According to a web page I can no longer find, some brittle materials such as glass have a very high theoretical strength but they tend to have surface cracks which magnify tension at the tip greatly lowering the observed strength. I believe that when a substance has the ability to keep being pulled thinner, it is as ductile as possible and cannot undergo fatigue. I think a material is as malleable as possible when it can keep being squeezed thinner without breaking. If a material is as malleable as possible, that doesn't necessarily mean it is as ductile is possible. Pushing a material thinner in one direction is like pulling it thinner in two directions in a really high pressure environment and I guess really high pressure can make a material as ductile as possible that isn't normally. Therefore under normal conditions, being as ductile as possible is a stronger property than being as malleable as possible.
I'm looking to see if buckminsterfullerene, the substance composed of C60 molecules in the shape of a soccer ball is as ductile as metarials can possibly be under normal conditions, that is, it can keep being pulled thinner and thinner like gold. It might not only be as ductile as possible but also have an insanely high yield strength. In addition to that, I believe almost everything would have more cohesion than adhesion to it. I read that soot has C60 molecules in it and I also collected soot and observed with my own eyes that soot was hydrophobic so I'm wondering if soot is made of buckminsterfullerene particles. Since it's hydrophobic, that means water's adhesion to it is less than half its cohesion. It only has to be a tiny bit less than half. Then extreme roughness of the collected soot will be even more hydrophobic.
According to https://www.azonano.com/article.aspx?ArticleID=5158, buckminsterfullerene is very ductile. According to https://faculty.csbsju.edu/frioux/c60/BondingC60.pdf, each buckminsterfullerene molecule has 90 localized bonds between 2 carbon atoms and 60 electrons delocalized throughout the entire molecule.
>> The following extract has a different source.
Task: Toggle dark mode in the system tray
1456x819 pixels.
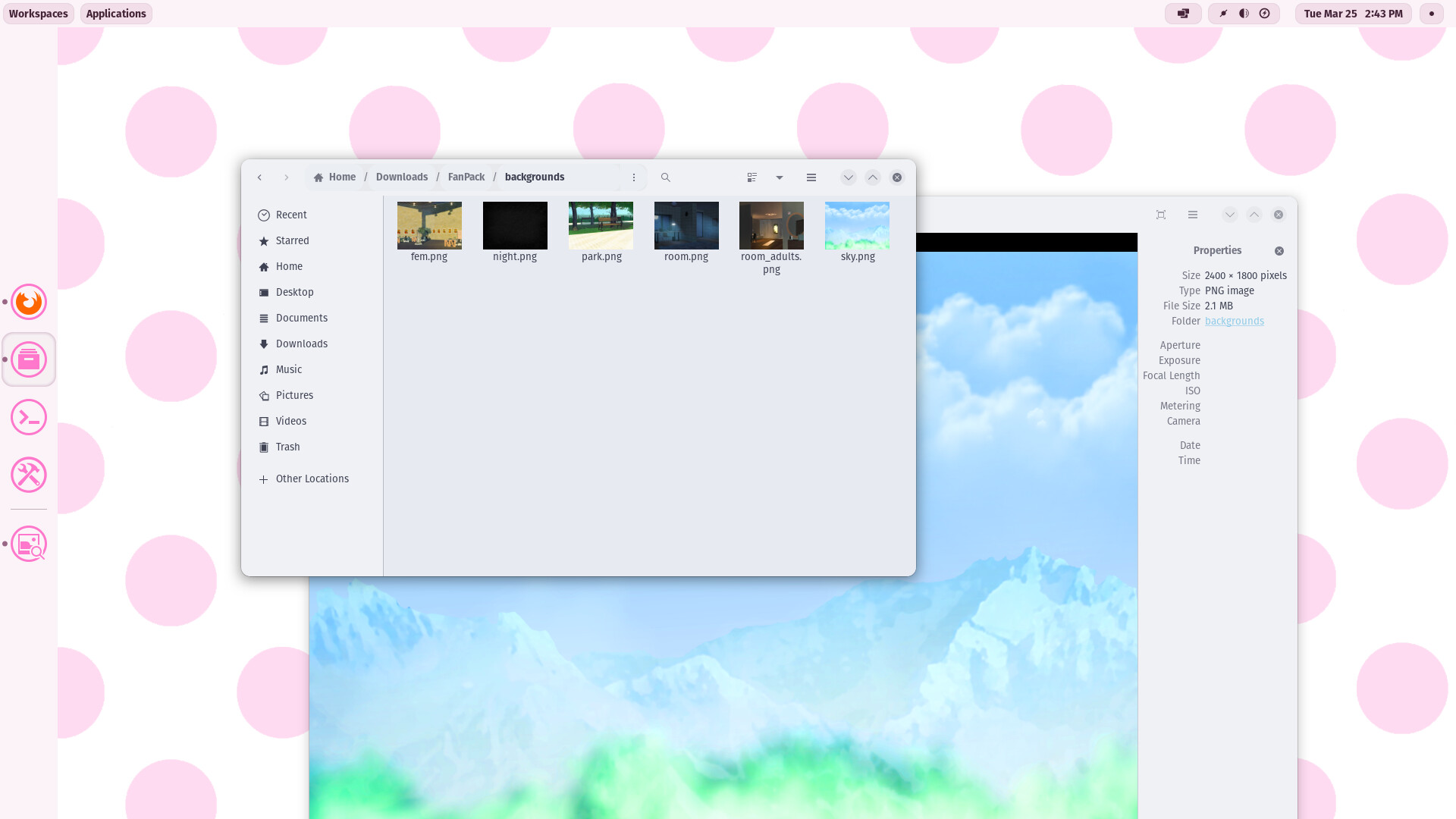Action: pos(1243,13)

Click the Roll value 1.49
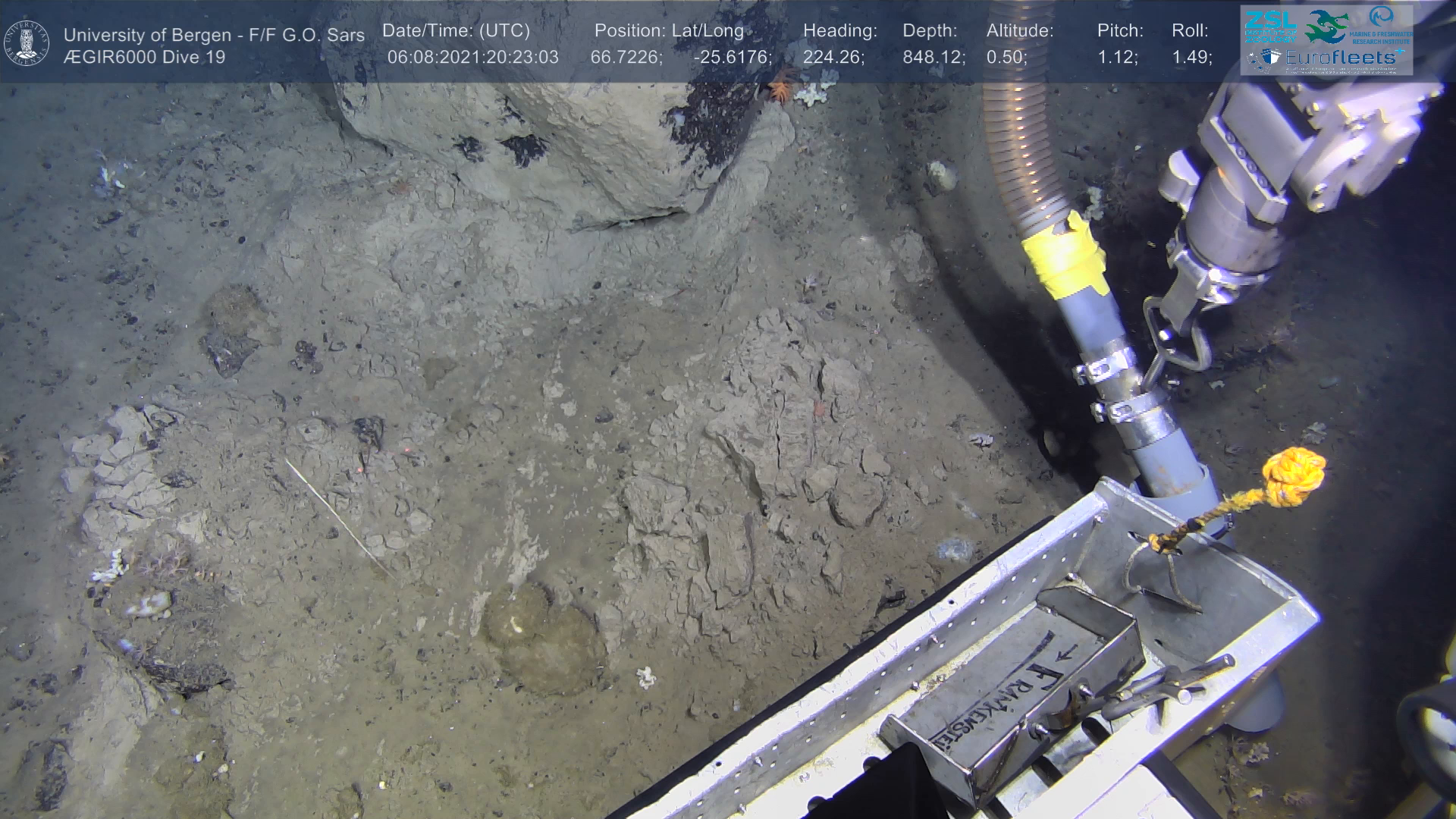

Probably 30 delocalized orbits each of which has 2 electrons. Also according to that pdf file, its molecules form a face centered cubic arrangement.
Because of the hybridization scheme of each molecule, I expect that if you have just two of them held together by Vanderwalls forces, it would take a lot less force to get one sliding along the surface of the other than it would to pull them apart from each other. Since they form a face centered cubic arrangement and can slide along one another so easily, I'm wondering whether with sufficient tension, that material will just keep being pulled thinner and thinner and just round the tips of any cracks and therefore be totally immune to fatigue.
However, it does not mean nothing can make it undergo brittle fracture. For example suppose you made it into the following shape. A sphere with ring hooks on its surface. Now add to the surface of it even smaller ring hooks all over its surface. Now add even smaller ring hooks all over the surface of this shape. Now if you start tugging on all of the hooks of any size, it will create tension in all 3 directions in the interior of the sphere and may lead to brittle fracture even if it can normally keep being pulled thinner and thinner.
I wonder what the ductility of C$_{60}$ is? In particular, have there been any quantum mechanical calculations of this ductility? If none have been done before, how would one go about doing this quantum mechanical calculation?
However, an answer to the second question cannot be used by me. I will not understand it but it doesn't hurt to ask it. Maybe a researcher will be able to read and understand the answer to that question and use it to help them invest in research on building materials. An answer on whether there was a lab report confirming by observation whether it can keep being pulled thinner and thinner will also do.